On nous dit : ‘Vous êtes là pour rappeler que l’Etat a fait son travail’.Francette Popineau, secrétaire générale du Snuipp-FSUà franceinfo
Contacté par franceinfo, le ministère de l’Education nationale, assure que ces documents ont simplement pour objectif « d’accompagner les enseignants, dans cette situation inédite, en leur proposant des tests d’évaluation pour savoir où les élèves en sont et comment les accompagner sur ces deux prochains mois ». Quant au contenu des textes, il ajoute, dans un mail adressé à franceinfo, que les « propos inacceptables » mentionnés dans l’une des fiches peuvent être de « plusieurs natures » comme ceux « manifestant le refus des gestes barrières » ou encore « relayant des théories complotistes ».
Interrogé sur la formulation du paragraphe mentionnant la possibilité d’évoquer « l’autorité de l’Etat (…) sans entrer en discussion polémique », le ministère n’a pas apporté d’éclaircissements.
Des fiches d’accompagnement non contraignantes
La présence d’autres fiches sur les « risques de dérives sectaires« et de « replis communautaires« (documents PDF) interpelle également les syndicats d’enseignants. Dans cette dernière, il est indiqué en introduction que « la crise du Covid-19 peut être utilisée par certains pour démontrer l’incapacité des Etats à protéger la population et tenter de déstabiliser les individus fragilisés.
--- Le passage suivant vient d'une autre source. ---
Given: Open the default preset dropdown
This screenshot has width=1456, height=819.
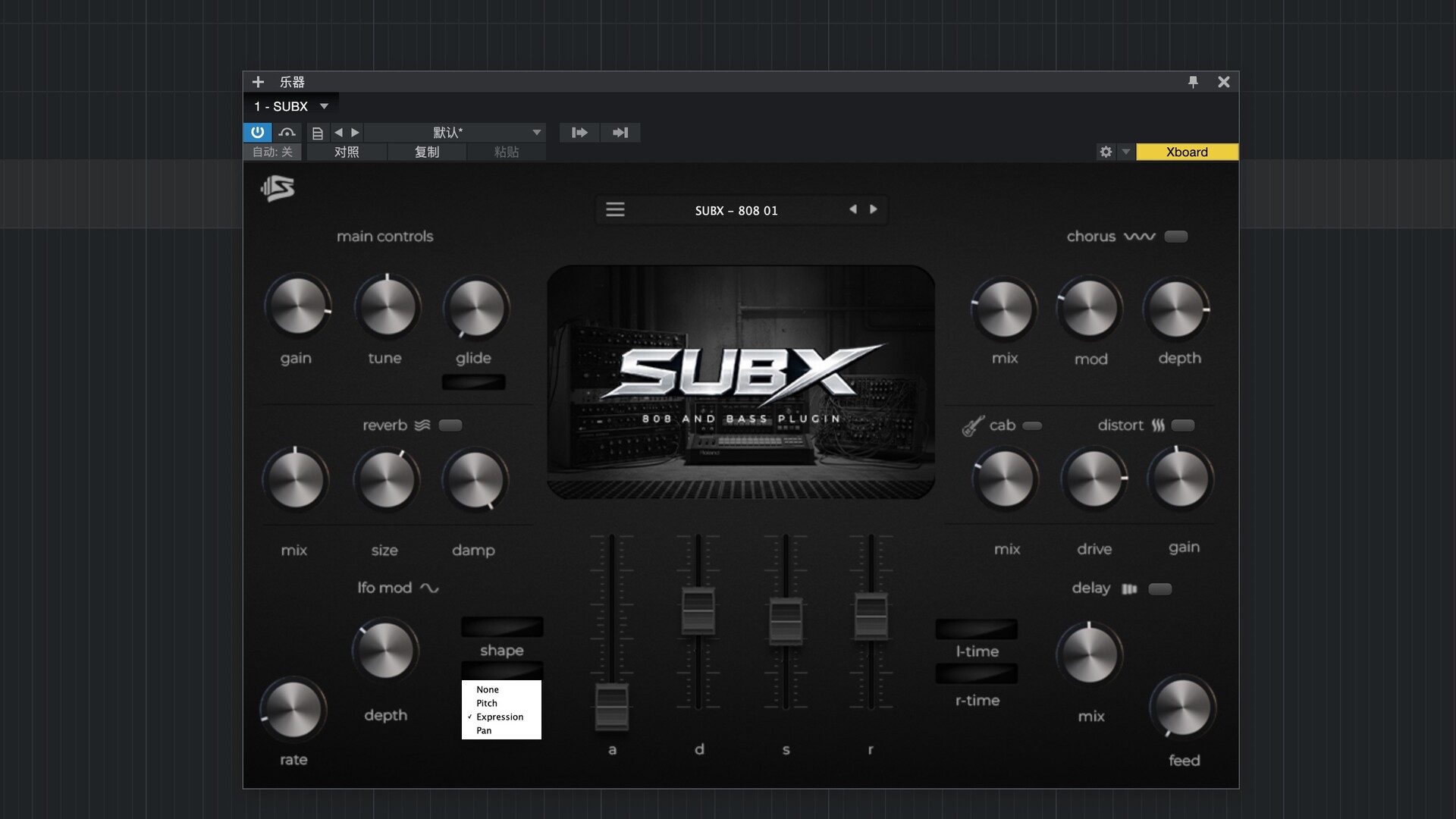Looking at the screenshot, I should 536,133.
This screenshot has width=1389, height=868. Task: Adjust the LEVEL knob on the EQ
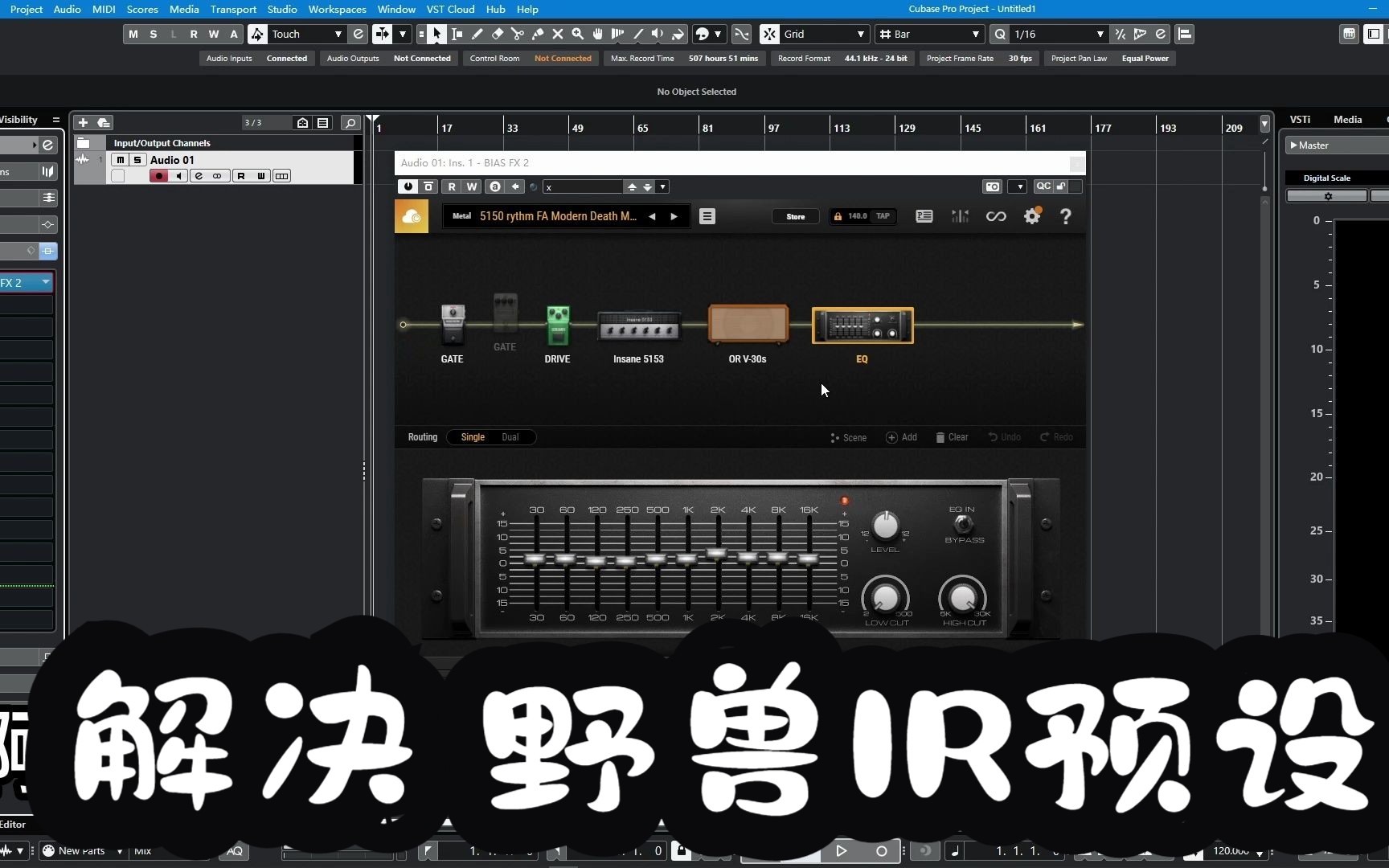click(884, 526)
Divers groupes radicaux exploitent cette situation dramatique dans le but de rallier à leur cause de nouveaux membres et de troubler l’ordre public ». Un « amalgame » selon Francette Popineau qui laisserait à penser que « le communautarisme et la façon de comprendre cette crise sanitaire ont un rapport ».
Le ministère de l’Education nationale indique que ces fiches et le choix de ses thèmes sont consitués à partir « des remontées des académies, de réunions avec des associations ». Il cite également le rôle de la mission interministérielle de vigilance et de lutte contre les dérives sectaires (Miviludes), qui alerte « sur un risque de récupération des peurs par certains individus ou groupes qui prônent des idées en dehors des consensus scientifiques, voire pouvant présenter un danger », sans donner davantage d’indications sur la nature de ces groupes.
Le ministère de l’Education nationale rappelle toutefois que ces fiches sont des recommandations qui n’ont pas de valeur injonctive : « Ce sont des fiches d’accompagnement, des outils. L’idée c’était de ne pas laisser les enseignants seuls. » Contrairement aux circulaires, ces documents n’ont pas de portée réglementaire, comme le confirment les syndicats d’enseignants contactés par franceinfo. « Elles ne peuvent pas contrevenir à la liberté pédagogique des enseignants », rappelle Frédérique Rolet.